U.S. Trade Representative Robert Lighthizer, Canadian Foreign Minister Chrystia Freeland and Mexican Economy Minister Ildefonso Guajardo met privately in Montreal on Jan. 29 before making a joint appearance before the press. The more positive mood since the last time the trade chiefs met three months ago suggested that a collapse of the talks wasn’t imminent.
Lighthizer said “some progress was made” in the latest round, including on some of the toughest issues. Freeland said she was pleased with progress so far and Guajardo said the three countries are on the “right track” to reach a deal.
“We finally began to discuss some of the core issues, so this round was a step forward. But we are progressing very slowly,” Lighthizer said. “We owe it to our citizens who are operating in a state of uncertainty to move much faster.”
The peso pared its loss to 0.3% after Guajardo, who spoke first at the press conference, said that there had been many advances at the Montreal talks. The currency then dipped again after Lighthizer spoke.
While NAFTA looks to be salvaged for now, talks could run for months or into next year as the three hash out differences. The press conference capped round six, where negotiators over the past week agreed on a proposal related to fighting corruption.
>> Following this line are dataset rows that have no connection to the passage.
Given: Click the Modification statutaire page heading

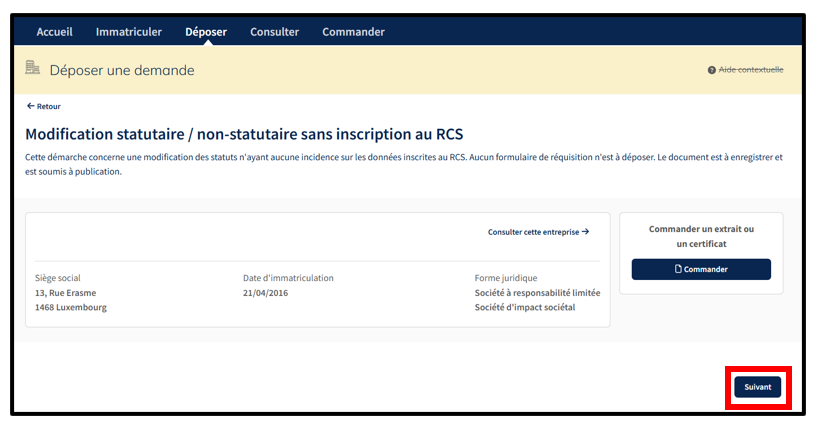Looking at the screenshot, I should 244,134.
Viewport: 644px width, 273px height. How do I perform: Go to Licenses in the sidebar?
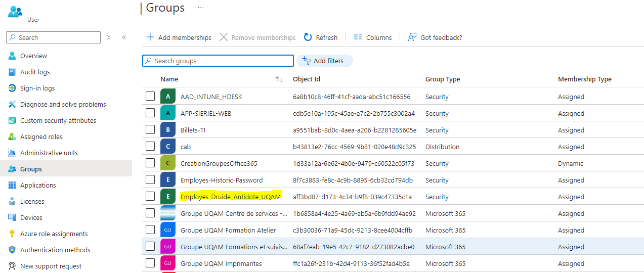(32, 202)
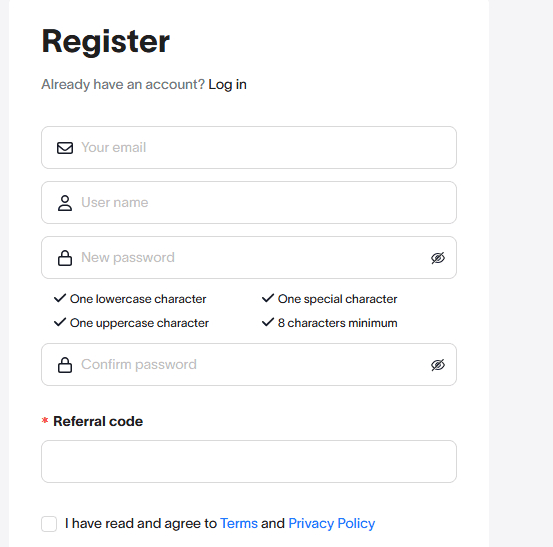Select the Referral code input box
553x547 pixels.
coord(249,461)
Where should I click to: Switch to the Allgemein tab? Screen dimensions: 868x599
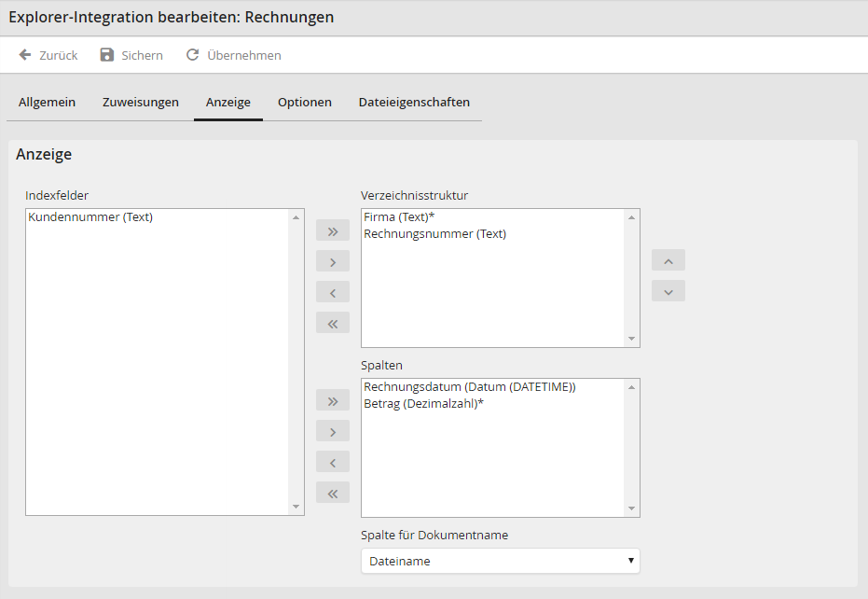pos(47,103)
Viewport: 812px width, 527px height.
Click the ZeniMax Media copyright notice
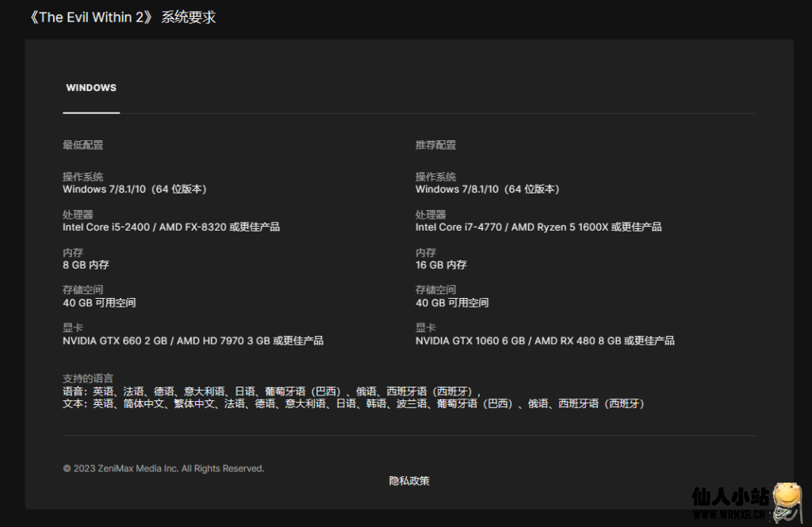point(163,468)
That followed agreements in previous rounds on small- and medium-sized businesses and competition.
Hanging over talks is U.S. President Donald Trump’s threat to quit the 24-year-old trade pact. Trump has regularly called it a horrible deal and blamed it for U.S. manufacturing job losses, pledging as recently as last week to renegotiate or give a sixth-month notice of withdrawal. Trump, speaking separately on Jan. 29, said a key feature of his State of the Union address on Jan. 30 will be the need for more fair and reciprocal trade.
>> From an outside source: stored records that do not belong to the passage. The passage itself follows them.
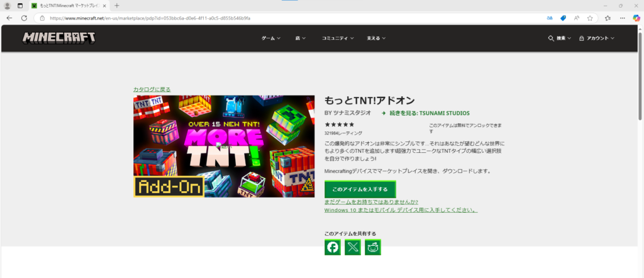Open the favorites list toolbar icon
The image size is (644, 278).
608,18
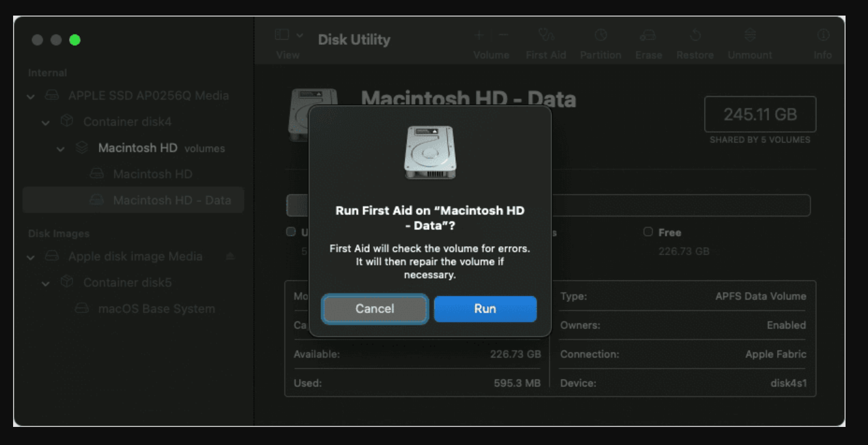
Task: Collapse the Container disk4 tree
Action: [x=45, y=122]
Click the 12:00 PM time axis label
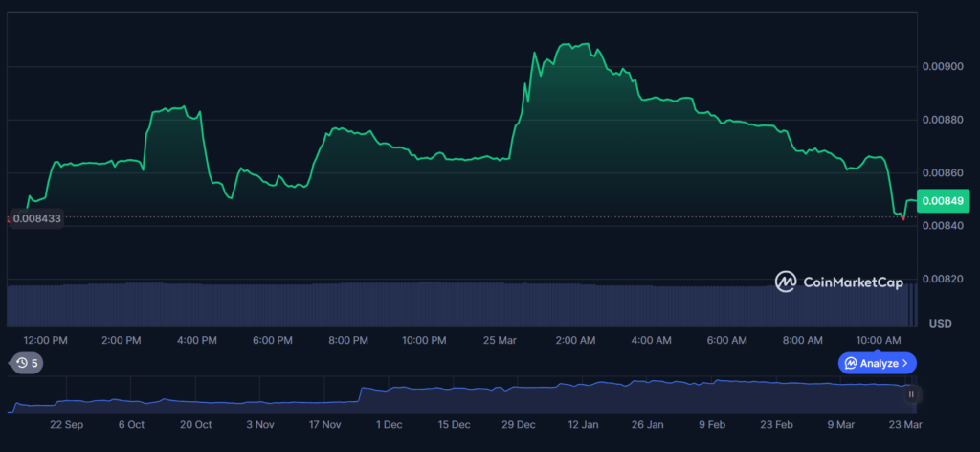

In his remarks, Lighthizer took aim at Canada in particular, saying its recent World Trade Organization challenge against the U.S. is “a massive attack on all of our trade laws.” He also rejected a Canadian proposal on content rules for cars in NAFTA, saying it would reduce the share of a vehicle made within the region. “This is the opposite of what we are trying to do,” said Lighthizer.
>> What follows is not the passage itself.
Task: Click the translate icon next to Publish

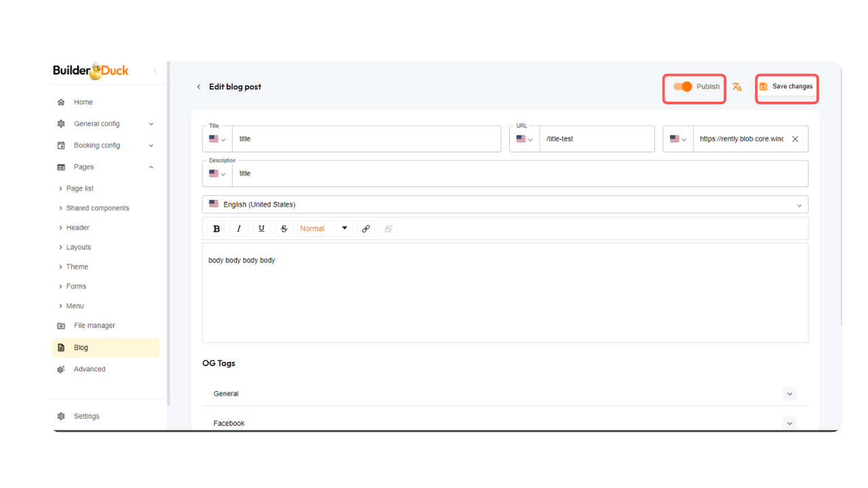Action: [x=737, y=87]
Guajardo said the countries are making progress with flexibility from all three nations. “We still have substantial challenges to overcome. Yet the progress made so far put us on the right track to create landing zones to conclude this process,” he said. Freeland praised the work of negotiators. “That work, I’m pleased to say, is beginning to bear fruit,” she said.
Lighthizer’s comments were more positive than the trio’s previous joint appearance in Washington in October, when he said he was “surprised and disappointed” by Canadian and Mexican positions so far. The Montreal gathering was the trio’s first since October, as they skipped subsequent meetings in Mexico City and Washington.
The most contentious U.S. demands are on the automotive industry, dairy and agriculture, dispute panels, government procurement and a five-year sunset clause that would kill NAFTA unless the three agree to extend it. This round saw Canadian “ideas” — officials wouldn’t call them them formal counter-proposals — on changing how a car’s value is calculated and adding periodic review, rather than a termination clause. Canada and Mexico have also threatened to keep some form of their own investor dispute system that the U.S. wants to opt out of.
Lighthizer said on Jan. 29 that he wants to see “major breakthroughs” before the next round of NAFTA talks, which is scheduled for Mexico City in late February.